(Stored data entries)
════════════════
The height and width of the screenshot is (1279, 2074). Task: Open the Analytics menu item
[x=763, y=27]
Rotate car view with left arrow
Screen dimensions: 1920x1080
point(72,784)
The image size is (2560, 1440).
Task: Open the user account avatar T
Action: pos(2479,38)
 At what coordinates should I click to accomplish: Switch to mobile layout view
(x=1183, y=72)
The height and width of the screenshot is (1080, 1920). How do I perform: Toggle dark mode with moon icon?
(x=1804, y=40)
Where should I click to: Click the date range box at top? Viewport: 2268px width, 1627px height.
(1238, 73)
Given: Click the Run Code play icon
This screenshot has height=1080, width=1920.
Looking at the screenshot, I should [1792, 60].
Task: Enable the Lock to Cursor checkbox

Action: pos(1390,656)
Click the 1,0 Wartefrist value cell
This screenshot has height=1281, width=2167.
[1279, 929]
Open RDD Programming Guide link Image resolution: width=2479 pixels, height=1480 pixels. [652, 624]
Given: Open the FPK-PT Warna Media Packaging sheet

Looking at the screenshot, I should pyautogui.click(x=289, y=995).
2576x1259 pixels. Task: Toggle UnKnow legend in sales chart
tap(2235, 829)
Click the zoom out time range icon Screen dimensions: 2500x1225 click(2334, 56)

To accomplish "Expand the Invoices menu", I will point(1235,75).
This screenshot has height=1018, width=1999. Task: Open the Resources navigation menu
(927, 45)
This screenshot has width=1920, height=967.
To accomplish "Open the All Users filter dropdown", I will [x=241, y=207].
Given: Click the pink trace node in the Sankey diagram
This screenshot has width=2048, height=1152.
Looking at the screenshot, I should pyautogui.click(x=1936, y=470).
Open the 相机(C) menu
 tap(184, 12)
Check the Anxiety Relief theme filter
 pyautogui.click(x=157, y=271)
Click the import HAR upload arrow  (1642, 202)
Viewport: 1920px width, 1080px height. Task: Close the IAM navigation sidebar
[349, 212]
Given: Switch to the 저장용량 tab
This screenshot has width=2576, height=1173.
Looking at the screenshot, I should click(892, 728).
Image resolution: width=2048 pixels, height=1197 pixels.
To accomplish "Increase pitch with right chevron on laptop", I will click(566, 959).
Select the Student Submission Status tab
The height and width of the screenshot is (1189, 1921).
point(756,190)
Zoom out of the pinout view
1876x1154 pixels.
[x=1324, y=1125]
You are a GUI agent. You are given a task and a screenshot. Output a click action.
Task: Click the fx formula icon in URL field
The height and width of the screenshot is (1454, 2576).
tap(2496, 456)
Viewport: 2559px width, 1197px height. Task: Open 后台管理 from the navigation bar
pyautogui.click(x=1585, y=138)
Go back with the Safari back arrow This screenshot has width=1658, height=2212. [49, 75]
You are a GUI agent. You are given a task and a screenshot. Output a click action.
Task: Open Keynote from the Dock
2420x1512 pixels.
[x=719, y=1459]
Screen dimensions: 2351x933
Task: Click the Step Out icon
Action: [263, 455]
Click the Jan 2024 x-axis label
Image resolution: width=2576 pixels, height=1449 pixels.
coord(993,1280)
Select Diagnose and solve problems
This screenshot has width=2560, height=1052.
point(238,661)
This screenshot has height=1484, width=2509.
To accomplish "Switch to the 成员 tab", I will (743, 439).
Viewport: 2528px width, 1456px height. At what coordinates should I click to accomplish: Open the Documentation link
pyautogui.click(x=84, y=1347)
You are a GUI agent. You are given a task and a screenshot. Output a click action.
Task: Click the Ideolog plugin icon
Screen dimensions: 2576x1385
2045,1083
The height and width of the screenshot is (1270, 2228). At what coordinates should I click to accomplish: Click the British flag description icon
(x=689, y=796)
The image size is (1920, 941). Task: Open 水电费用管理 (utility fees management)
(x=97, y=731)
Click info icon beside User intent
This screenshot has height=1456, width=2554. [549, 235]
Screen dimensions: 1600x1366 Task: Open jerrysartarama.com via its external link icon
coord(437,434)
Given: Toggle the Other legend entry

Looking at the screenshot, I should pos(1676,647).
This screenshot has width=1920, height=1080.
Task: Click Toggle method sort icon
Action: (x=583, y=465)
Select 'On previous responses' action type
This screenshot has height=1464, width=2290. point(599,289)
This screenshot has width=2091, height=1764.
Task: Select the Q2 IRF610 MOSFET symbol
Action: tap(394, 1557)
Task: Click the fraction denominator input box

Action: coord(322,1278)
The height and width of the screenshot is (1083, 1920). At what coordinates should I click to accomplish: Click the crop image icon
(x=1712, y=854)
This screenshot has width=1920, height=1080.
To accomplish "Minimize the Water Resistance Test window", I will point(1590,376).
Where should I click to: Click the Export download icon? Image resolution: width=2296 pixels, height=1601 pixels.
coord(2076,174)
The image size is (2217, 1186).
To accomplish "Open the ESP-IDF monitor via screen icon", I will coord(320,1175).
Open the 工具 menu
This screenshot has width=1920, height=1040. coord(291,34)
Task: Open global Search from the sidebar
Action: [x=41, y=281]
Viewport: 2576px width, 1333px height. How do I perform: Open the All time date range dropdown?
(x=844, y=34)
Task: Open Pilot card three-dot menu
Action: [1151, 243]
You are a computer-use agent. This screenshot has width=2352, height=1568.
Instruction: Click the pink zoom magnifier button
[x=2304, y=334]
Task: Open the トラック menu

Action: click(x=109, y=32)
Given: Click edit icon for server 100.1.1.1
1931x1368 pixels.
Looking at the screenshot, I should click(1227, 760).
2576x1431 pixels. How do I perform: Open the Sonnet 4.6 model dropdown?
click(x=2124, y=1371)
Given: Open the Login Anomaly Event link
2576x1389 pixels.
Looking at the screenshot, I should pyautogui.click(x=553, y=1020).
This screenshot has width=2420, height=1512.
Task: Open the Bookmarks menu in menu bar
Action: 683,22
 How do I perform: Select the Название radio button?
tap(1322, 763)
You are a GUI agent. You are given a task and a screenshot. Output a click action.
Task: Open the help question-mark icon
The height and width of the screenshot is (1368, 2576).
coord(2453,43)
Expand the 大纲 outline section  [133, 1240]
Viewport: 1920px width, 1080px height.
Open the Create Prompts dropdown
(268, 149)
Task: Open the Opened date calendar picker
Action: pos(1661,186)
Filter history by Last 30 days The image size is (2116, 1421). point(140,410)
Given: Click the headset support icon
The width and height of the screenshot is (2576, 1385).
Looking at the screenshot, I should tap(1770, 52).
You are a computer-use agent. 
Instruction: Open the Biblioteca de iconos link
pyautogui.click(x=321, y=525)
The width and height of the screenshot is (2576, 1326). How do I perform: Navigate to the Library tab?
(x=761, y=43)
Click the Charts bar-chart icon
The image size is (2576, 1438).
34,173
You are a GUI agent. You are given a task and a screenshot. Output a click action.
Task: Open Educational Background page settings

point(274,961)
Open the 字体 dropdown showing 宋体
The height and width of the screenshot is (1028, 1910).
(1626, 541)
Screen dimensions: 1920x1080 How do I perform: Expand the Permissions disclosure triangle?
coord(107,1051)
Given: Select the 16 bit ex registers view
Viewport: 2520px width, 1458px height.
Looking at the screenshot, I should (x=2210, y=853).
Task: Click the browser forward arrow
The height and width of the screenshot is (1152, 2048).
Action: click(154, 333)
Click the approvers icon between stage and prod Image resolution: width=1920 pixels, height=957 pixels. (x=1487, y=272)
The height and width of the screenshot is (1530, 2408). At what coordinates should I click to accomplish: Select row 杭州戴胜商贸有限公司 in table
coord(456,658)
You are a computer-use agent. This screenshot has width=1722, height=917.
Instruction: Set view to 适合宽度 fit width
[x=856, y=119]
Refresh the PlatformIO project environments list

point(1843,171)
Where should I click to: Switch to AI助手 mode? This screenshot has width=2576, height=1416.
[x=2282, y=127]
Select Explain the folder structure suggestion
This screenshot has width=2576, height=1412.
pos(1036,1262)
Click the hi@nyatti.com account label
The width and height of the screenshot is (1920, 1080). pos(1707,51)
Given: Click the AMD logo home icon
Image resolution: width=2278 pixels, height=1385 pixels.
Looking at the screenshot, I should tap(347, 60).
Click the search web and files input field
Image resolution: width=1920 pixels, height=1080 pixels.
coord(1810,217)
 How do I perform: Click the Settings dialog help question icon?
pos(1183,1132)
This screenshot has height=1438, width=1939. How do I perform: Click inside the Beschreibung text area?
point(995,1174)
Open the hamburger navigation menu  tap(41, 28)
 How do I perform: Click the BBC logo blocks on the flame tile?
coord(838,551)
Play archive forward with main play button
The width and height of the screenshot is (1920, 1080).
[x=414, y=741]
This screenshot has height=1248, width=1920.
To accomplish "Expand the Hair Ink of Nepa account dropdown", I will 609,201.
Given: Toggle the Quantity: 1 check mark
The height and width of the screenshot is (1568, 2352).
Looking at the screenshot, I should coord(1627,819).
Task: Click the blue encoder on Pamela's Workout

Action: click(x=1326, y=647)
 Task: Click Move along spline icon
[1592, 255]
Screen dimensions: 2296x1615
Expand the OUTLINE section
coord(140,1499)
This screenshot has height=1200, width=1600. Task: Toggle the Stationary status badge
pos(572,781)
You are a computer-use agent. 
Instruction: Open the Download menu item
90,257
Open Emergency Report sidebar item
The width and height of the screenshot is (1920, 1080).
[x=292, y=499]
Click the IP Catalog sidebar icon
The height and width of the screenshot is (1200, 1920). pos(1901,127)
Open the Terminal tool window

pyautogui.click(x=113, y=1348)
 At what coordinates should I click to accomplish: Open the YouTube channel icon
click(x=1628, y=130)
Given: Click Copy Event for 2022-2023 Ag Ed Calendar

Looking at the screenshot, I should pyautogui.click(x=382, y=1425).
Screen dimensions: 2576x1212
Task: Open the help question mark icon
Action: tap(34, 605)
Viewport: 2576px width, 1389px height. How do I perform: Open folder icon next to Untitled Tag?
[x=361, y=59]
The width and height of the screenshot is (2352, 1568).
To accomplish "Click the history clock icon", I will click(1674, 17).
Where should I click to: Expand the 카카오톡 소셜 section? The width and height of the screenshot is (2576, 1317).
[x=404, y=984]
════════════════
[Problem to solve] Work out how many lines in the records above hold the string "arrow", then give only that count.

[Response area] 4